In a wide-ranging interview with Skai TV on Thursday, Prime Minister Alexis Tsipras defended his plans to change the electoral law, introducing a simple system of proportional representation, and called on political parties to back the reform, noting that failure to do so would constitute a “democratic faux pas” and “political suicide.”
Regarding the timing of his decision to reform the electoral law, Tsipras said it had been impossible to do last year when his main priority had been negotiating with creditors but that “now the time is right talk about major reforms and changes that the country needs.”
Tsipras defended his plans to abolish the 50-seat bonus for the winning party that exists under the current electoral system and to lower the minimum voting age to 17 from 18.
He insisted on the need to introduce a system of simple proportional representation and described the opposition of parties of the center-left as “unjustifiable,” noting that such a system would give them greater political leverage.
Tsipras said the time was right for the president to be elected by the people instead of Parliament. As regards a broader review of the Constitution, Tsipras said aspects of the proposed changes could be put to a referendum.
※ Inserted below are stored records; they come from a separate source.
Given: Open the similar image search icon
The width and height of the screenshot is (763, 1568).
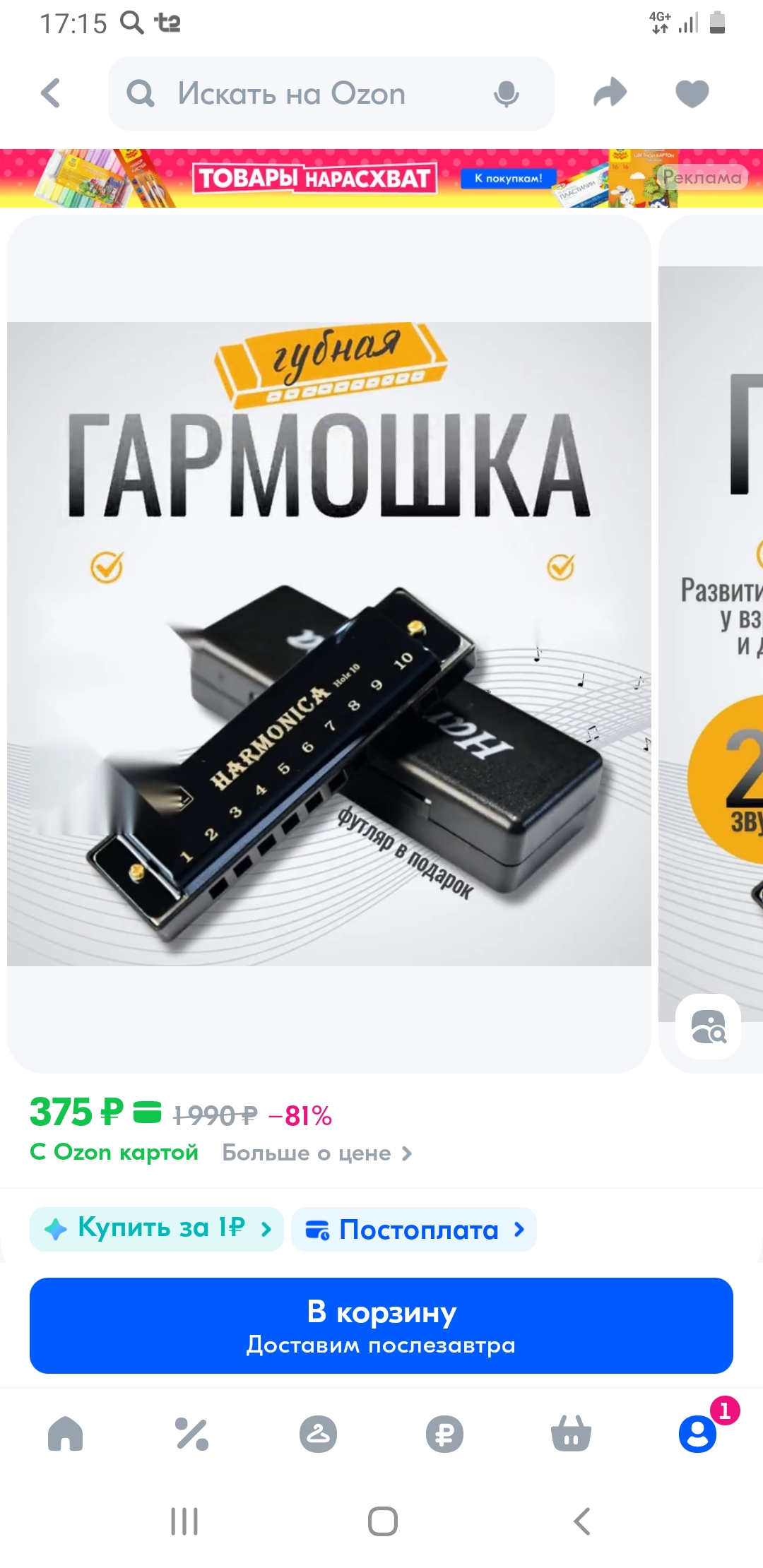Looking at the screenshot, I should click(709, 1027).

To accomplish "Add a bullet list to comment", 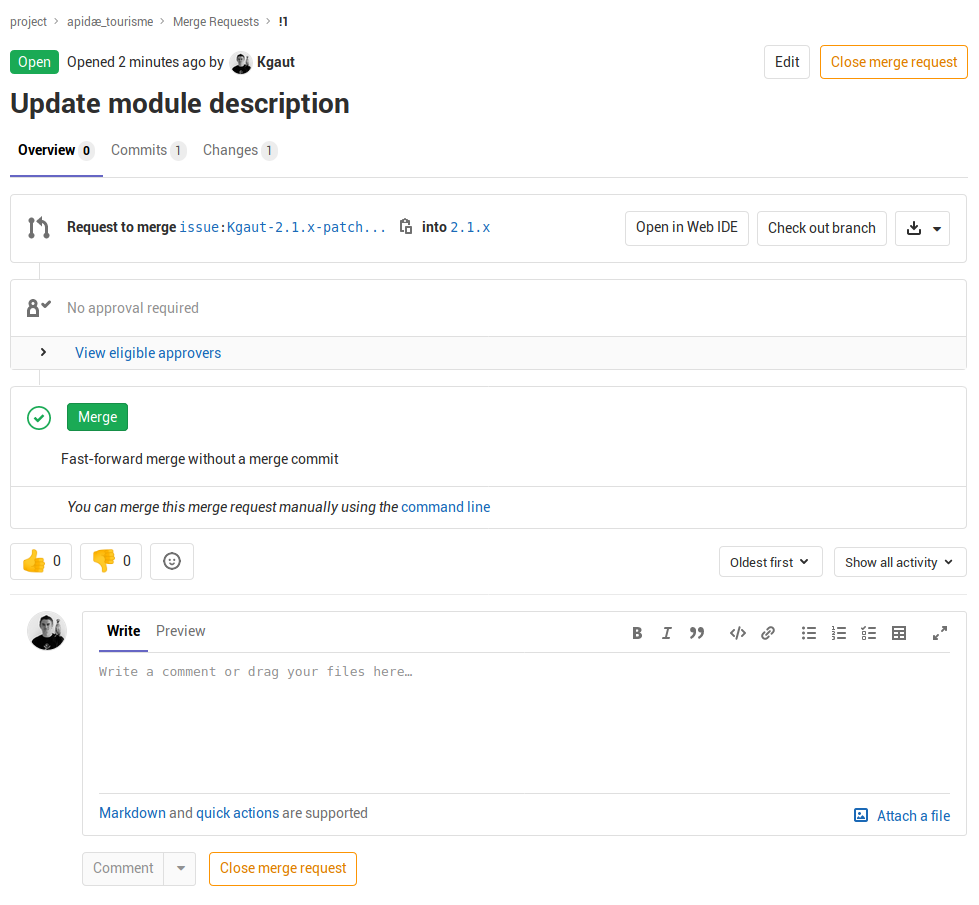I will (809, 633).
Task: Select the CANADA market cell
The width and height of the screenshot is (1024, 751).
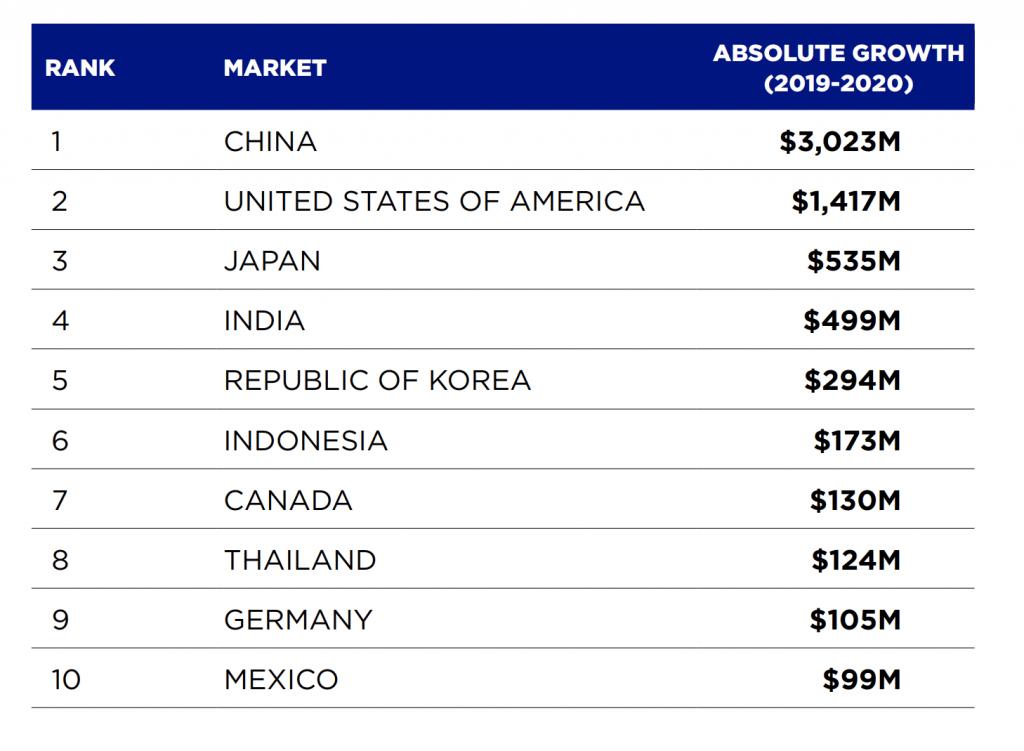Action: (288, 501)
On his government’s track record, Tsipras admitted mistakes were made during negotiations with its creditors and that the third bailout agreement “undoubtedly includes some painful compromises.”
As for recent revelations by American economist James Galbraith about the existence of a plan B for the possibility of a Greek exit from the eurozone, Tsipras admitted that there had been such a contingency plan.
However, he denied that plans had been drawn up for introducing a new currency, saying that in such a scenario, Greece would have been a “failed state.”
Earlier on Thursday, New Democracy leader Kyriakos Mitsotakis called on his MPs to reject the government’s “tactics,” accusing the administration of playing with Greece’s institutions and the Constitution in order to “cling onto” power.
He vowed, however, that ND would change the electoral law when in power.
Mitsotakis accused the government of incompetence, saying it was driving the country into recession, and repeated his call for snap elections. “We have to finish with this government,” he said.